The Qt toolkit is moving away from directly relying on the CPU’s RDRAND and RDSEED instructions for random number generation and to instead rely on the OS-supplied entropy.
In a commit merged to the Qt 6.11 development branch and marked for back-porting to Qt 6.5 / 6.8 / 6.10 branches is removing the direct usage of hardware instructions by QRandomGenerator. This follows AMD Zen 5 being affected by an RDSEED issue that is now being addressed with updated microcode. In addition, the performance benefits of RDSEED/RDRAND aren’t panning out compared to relying on the operating system.
This commit merged this week is what dropped the direct use of hardware instructions by QRandomGenerator:
“QRandomGenerator: remove direct use of HW instructions
The HWRNG instructions are not necessarily faster than what we can get from the OS. Moreover, the OS is able to collect entropy from sources other than the CPU itself. More importantly, this removes the need for Qt to deal with broken HWRNG, passing the buck to the OS (which may disable the CPUID bit, causing the application to fail to load).
[ChangeLog][QtCore][QRandomGenerator] This class no longer directly uses a hardware random number generator on x86 systems, even if one is available. Instead, it will always use a generator provided by the OS (so performance will be OS-specific), though there should be no meaningful difference in the quality of the samples generated.”
Within the discussion thread over the issue Linux RNG expert and WireGuard developer Jason Donenfeld provided some benchmark numbers on the performance difference:
“RDRAND and RDSEED are slow! Benchmark filling a buffer or whatever, and you’ll find that even with the syscall, getrandom() and /dev/urandom are still faster than RDRAND and RDSEED.
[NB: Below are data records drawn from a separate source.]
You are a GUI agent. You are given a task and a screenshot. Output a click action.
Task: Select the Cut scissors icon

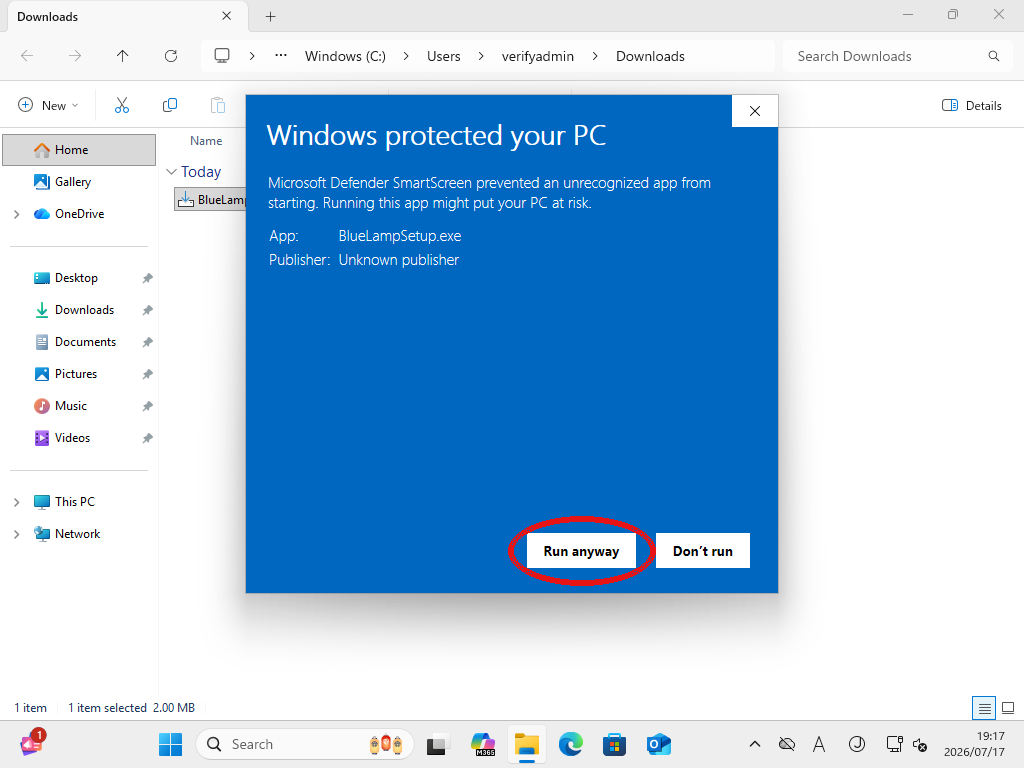pos(122,105)
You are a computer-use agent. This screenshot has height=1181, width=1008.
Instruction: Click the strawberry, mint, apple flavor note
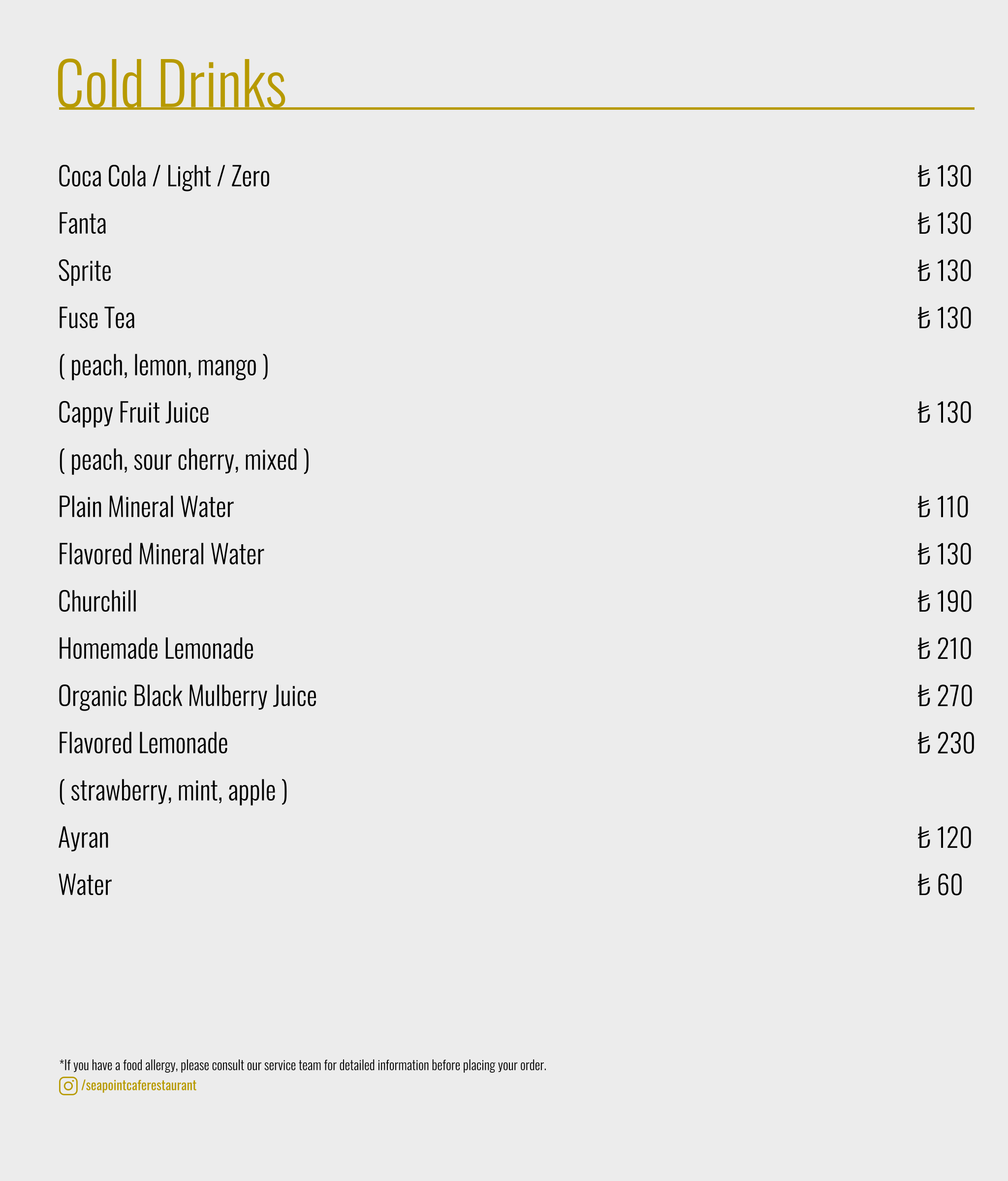pos(173,791)
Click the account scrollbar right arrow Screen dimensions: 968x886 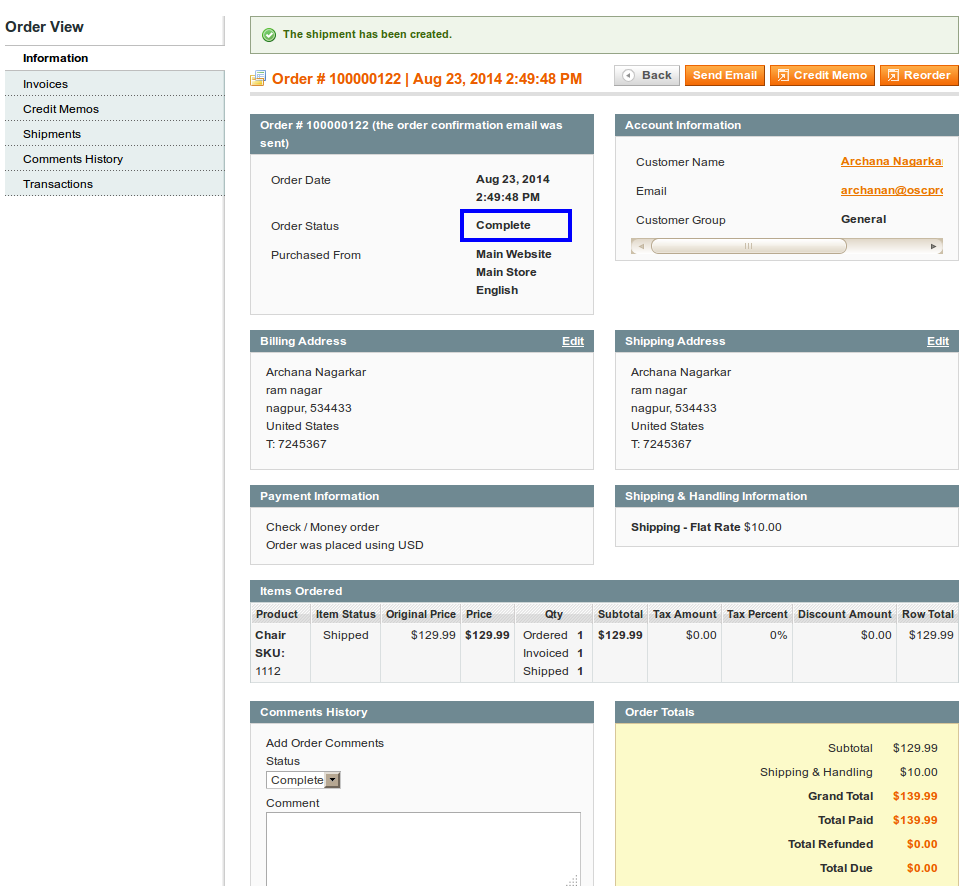[x=935, y=246]

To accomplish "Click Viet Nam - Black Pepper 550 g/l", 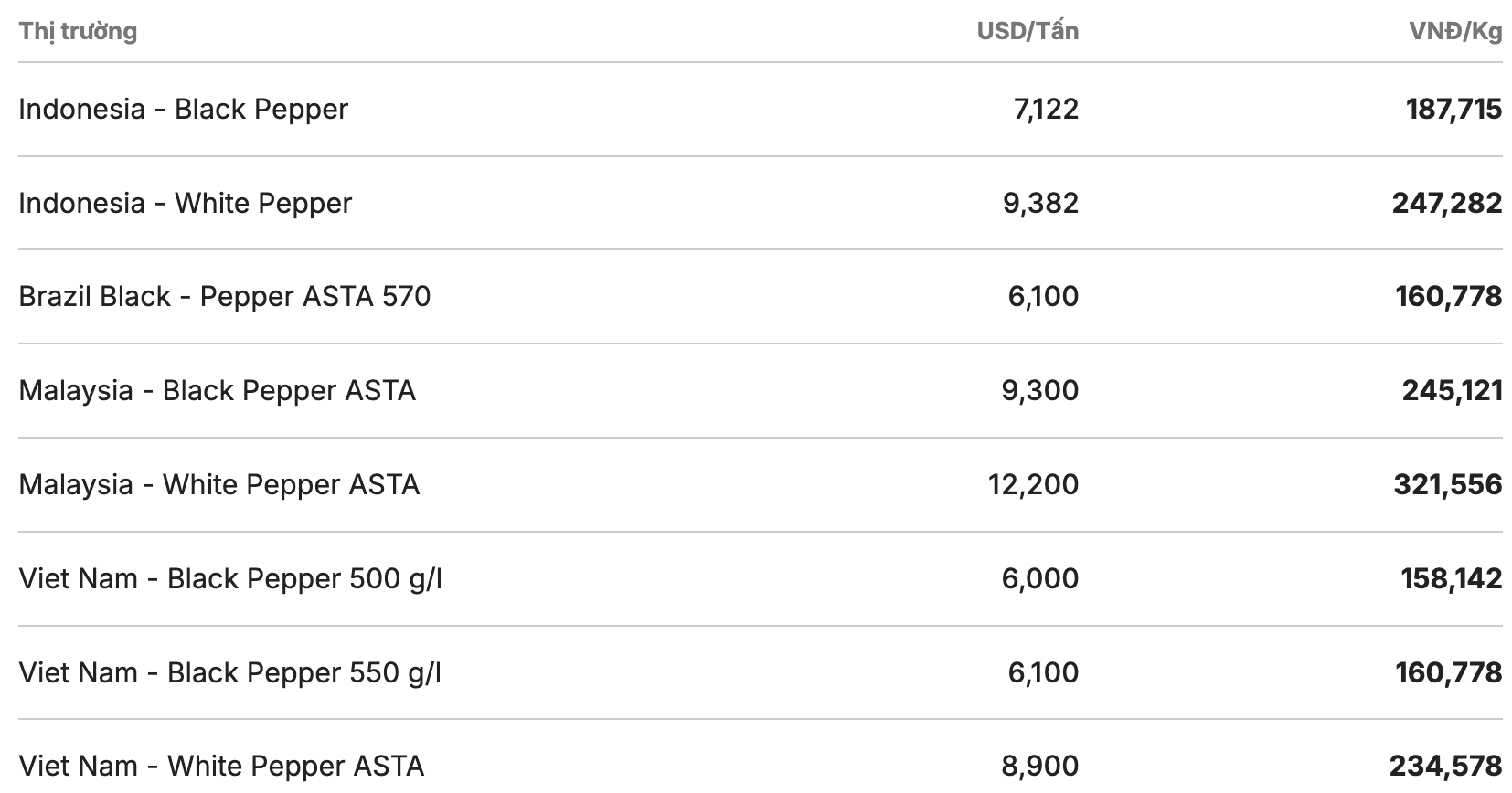I will pyautogui.click(x=229, y=672).
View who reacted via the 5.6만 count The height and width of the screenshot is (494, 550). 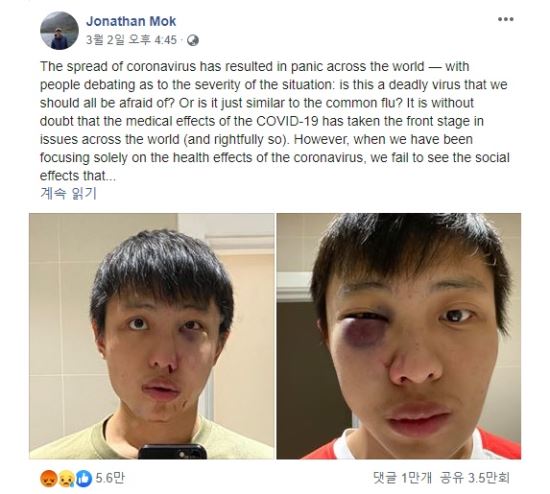(110, 478)
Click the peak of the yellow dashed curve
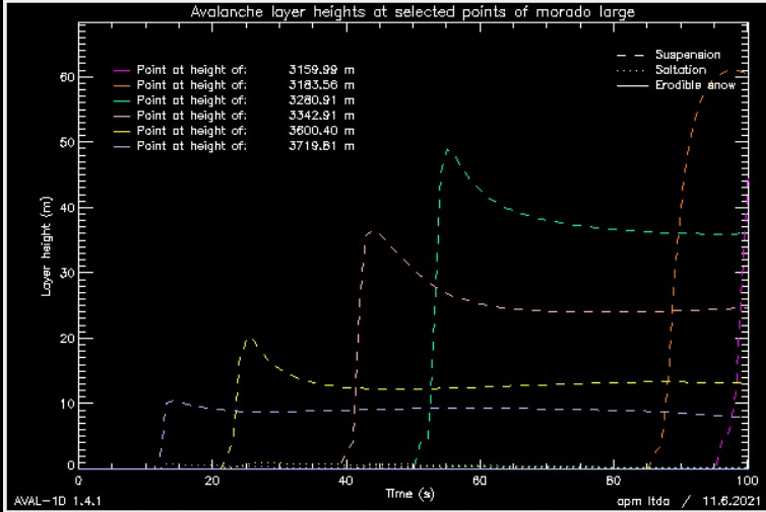 250,340
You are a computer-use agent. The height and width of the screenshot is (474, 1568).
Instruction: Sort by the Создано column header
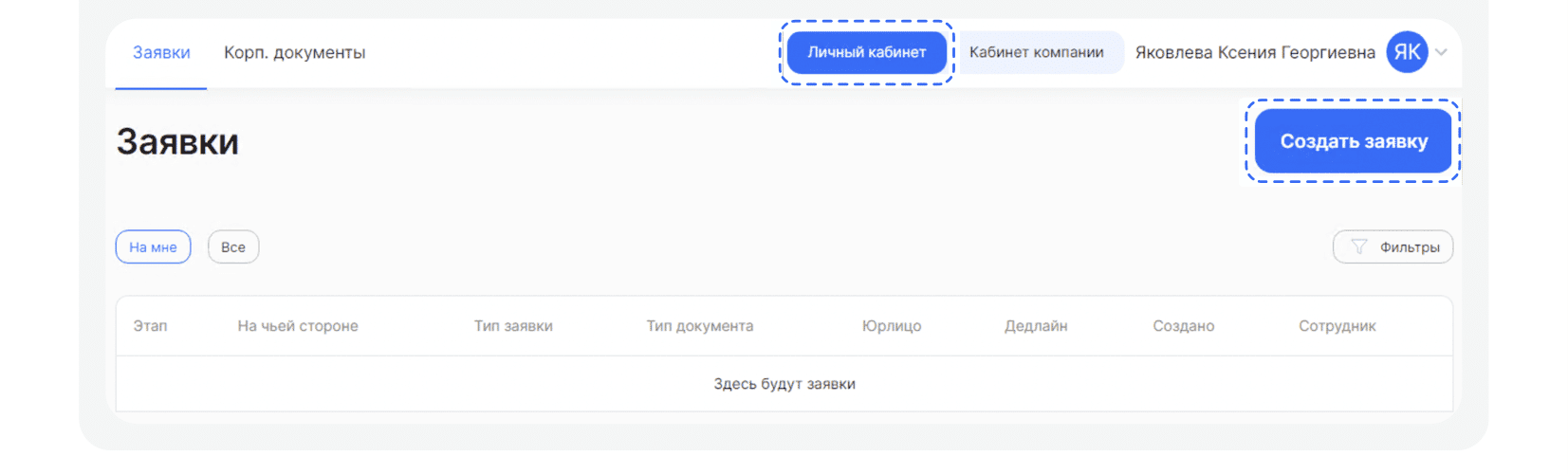[1184, 326]
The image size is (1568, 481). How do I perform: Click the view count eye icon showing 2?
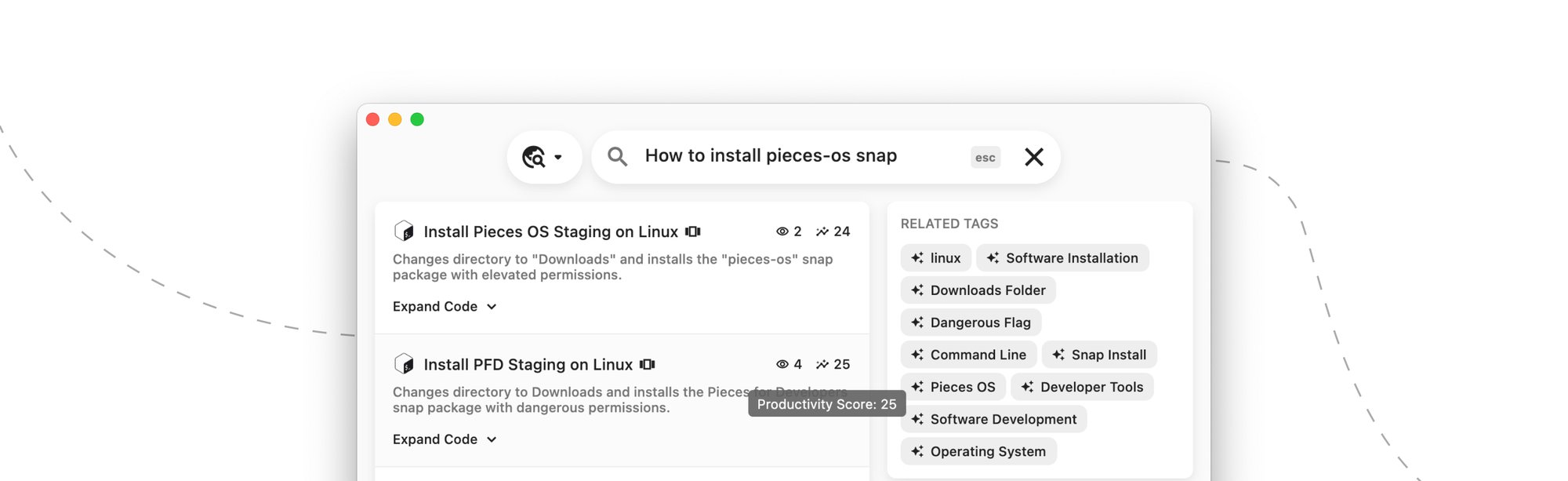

Here are timings on my tiger lake laptop to fill a gigabyte:
getrandom vdso: 1.520942015 seconds
getrandom syscall: 2.323843614 seconds
/dev/urandom: 2.629186218 seconds
rdrand: 79.510470674 seconds
rdseed: 242.396616879 secondsAnd here are timings to make 25000000 calls for 4 bytes each — in case you don’t believe me about syscall transitions:
getrandom vdso 0.371687883 seconds
getrandom syscall: 5.334084969 seconds
/dev/urandom: 5.820504847 seconds
rdrand: 15.399338418 seconds
rdseed: 45.145797233 seconds”
Quite a difference and now Qt is relying on the more robust approach of relying on the OS.